● REQUIRED ACTION:
Look at every line below and count those containing "agent". Answer with the number only.

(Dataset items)

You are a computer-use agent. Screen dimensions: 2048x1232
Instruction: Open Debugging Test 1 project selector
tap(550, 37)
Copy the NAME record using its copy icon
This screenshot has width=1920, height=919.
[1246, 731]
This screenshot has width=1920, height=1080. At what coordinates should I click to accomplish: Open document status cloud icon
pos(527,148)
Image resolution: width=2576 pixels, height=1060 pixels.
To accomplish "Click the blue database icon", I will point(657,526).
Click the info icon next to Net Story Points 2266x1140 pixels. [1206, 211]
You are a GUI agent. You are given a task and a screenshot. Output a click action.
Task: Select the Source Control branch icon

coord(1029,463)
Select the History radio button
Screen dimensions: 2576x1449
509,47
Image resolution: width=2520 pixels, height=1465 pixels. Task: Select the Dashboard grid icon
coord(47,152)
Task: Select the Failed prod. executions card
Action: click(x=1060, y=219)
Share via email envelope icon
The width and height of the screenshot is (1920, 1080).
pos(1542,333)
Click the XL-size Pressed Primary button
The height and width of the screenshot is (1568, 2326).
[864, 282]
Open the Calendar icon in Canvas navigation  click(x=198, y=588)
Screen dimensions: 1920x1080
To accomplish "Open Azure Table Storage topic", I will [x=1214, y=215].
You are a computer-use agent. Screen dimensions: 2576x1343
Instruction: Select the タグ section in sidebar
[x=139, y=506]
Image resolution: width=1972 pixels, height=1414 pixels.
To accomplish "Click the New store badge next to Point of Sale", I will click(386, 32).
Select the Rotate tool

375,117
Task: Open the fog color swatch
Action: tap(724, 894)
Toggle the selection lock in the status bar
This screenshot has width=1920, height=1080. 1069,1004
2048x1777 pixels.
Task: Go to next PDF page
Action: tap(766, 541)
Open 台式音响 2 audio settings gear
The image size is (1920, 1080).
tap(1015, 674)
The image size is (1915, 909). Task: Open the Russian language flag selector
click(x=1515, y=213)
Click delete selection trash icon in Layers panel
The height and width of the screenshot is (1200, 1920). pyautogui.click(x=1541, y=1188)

● WRITTEN SOLUTION:
3